*** Block opens ***
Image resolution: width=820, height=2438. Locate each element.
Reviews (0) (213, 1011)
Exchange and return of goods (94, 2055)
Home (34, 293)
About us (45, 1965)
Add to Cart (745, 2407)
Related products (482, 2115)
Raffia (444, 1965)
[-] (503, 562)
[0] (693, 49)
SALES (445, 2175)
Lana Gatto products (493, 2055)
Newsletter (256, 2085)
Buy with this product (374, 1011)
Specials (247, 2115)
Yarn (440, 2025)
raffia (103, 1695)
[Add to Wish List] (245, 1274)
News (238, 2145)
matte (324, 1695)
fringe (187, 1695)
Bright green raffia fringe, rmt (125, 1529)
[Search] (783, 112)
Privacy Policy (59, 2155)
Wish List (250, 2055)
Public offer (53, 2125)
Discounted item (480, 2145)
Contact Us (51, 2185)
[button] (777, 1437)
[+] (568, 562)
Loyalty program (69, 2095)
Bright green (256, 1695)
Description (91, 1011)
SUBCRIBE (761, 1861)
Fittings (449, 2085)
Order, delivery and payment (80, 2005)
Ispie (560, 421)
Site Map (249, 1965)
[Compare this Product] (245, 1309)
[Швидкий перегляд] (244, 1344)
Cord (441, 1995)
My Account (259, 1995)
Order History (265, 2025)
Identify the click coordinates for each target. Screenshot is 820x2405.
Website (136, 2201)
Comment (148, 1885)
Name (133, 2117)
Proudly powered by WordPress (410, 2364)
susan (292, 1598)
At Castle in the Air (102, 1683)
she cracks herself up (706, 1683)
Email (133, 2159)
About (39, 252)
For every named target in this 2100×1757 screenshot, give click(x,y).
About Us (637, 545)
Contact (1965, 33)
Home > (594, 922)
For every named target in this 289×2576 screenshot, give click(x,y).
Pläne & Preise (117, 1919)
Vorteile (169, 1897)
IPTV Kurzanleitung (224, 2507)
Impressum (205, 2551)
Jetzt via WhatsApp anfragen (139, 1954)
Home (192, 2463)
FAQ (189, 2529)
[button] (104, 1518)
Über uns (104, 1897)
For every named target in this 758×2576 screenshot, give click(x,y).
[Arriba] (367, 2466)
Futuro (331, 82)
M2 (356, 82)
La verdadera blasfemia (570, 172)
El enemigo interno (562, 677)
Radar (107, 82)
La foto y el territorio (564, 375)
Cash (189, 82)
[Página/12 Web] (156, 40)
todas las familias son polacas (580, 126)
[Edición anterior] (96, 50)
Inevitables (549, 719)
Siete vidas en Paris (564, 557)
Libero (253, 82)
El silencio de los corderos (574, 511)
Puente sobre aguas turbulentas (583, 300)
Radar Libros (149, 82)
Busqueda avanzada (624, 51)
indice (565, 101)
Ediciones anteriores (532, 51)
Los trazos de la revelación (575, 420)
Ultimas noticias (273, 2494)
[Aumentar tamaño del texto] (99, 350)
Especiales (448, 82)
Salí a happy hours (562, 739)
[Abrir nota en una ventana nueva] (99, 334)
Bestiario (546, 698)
*** Block closes ***
__EXERCISE GOAL__
Beginning at the first line of the records, retype exactly every line up to and including the one with "FAQ (189, 2529)".

__SOLUTION FOR THIS EXERCISE__
Image resolution: width=820, height=2438. Locate each element.
Reviews (0) (213, 1011)
Exchange and return of goods (94, 2055)
Home (34, 293)
About us (45, 1965)
Add to Cart (745, 2407)
Related products (482, 2115)
Raffia (444, 1965)
[-] (503, 562)
[0] (693, 49)
SALES (445, 2175)
Lana Gatto products (493, 2055)
Newsletter (256, 2085)
Buy with this product (374, 1011)
Specials (247, 2115)
Yarn (440, 2025)
raffia (103, 1695)
[Add to Wish List] (245, 1274)
News (238, 2145)
matte (324, 1695)
fringe (187, 1695)
Bright green raffia fringe, rmt (125, 1529)
[Search] (783, 112)
Privacy Policy (59, 2155)
Wish List (250, 2055)
Public offer (53, 2125)
Discounted item (480, 2145)
Contact Us (51, 2185)
[button] (777, 1437)
[+] (568, 562)
Loyalty program (69, 2095)
Bright green (256, 1695)
Description (91, 1011)
SUBCRIBE (761, 1861)
Fittings (449, 2085)
Order, delivery and payment (80, 2005)
Ispie (560, 421)
Site Map (249, 1965)
[Compare this Product] (245, 1309)
[Швидкий перегляд] (244, 1344)
Cord (441, 1995)
My Account (259, 1995)
Order History (265, 2025)
Identify the click coordinates for each target. Screenshot is 820x2405.
Website (136, 2201)
Comment (148, 1885)
Name (133, 2117)
Proudly powered by WordPress (410, 2364)
susan (292, 1598)
At Castle in the Air (102, 1683)
she cracks herself up (706, 1683)
Email (133, 2159)
About (39, 252)
For every named target in this 2100×1757 screenshot, give click(x,y).
About Us (637, 545)
Contact (1965, 33)
Home > (594, 922)
For every named target in this 289×2576 screenshot, give click(x,y).
Pläne & Preise (117, 1919)
Vorteile (169, 1897)
IPTV Kurzanleitung (224, 2507)
Impressum (205, 2551)
Jetzt via WhatsApp anfragen (139, 1954)
Home (192, 2463)
FAQ (189, 2529)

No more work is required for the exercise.